Weekend Reading and Entertainment: 10/12/09

So I’m a little late with this, but I’ve been busy watching baseball playoffs and preparing a turkey dinner (while watching baseball playoffs) instead of scouring the internet for interesting stories. But, it’s Thanksgiving in Canada, so the holiday extends the weekend into today. If you have some time, here are a few things to take a look at.

To Watch:
ESPN’s 30 for 30 documentary series launched last week. The first episode, titled “Kings Ransom”, is about the trade that sent Wayne Gretzky from the Edmonton Oilers to the Los Angeles Kings. For the time being at least, it’s available to watch on the Kings’ website. It’s about 50 minutes long; I watched it this morning and it’s a fascinating, well-done piece. I cannot recommend it enough.

To Read:
– An interesting piece about Michigan’s efforts to build a green manufacturing base.

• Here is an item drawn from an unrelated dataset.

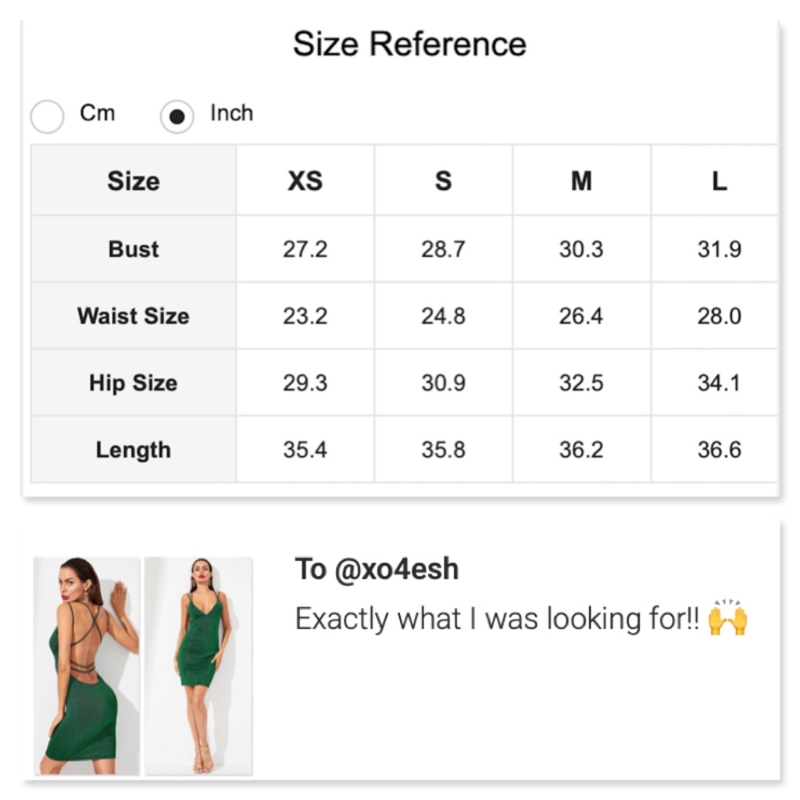Click the Length row label
Image resolution: width=800 pixels, height=800 pixels.
click(134, 450)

Chris LaBossiere proposes a new model for journalism, the accountability trust.

Kevin Kuchinski takes on several of the myths surrounding the benefits of local food.

– This story makes a compelling case for working less (but also working smarter). There’s some merit to it. Speaking from personal experience, my best ideas rarely come to me when I’m sitting at my desk.

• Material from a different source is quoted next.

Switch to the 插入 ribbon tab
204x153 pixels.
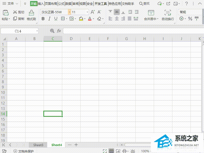click(x=41, y=4)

– David Jacobson, the United States’ Ambassador to Canada, has started a blog. So far, it’s pretty interesting to read.

– Alberta Health Services is looking into the effects of sprawl on health.

– A few of my friends are involved in a club at the University of Alberta called Students Against Global Apathy (SAGA). There’s a great writeup about the group in today’s Edmonton Journal.

Happy thanksgiving. Regular blogging to resume tonight or tomorrow.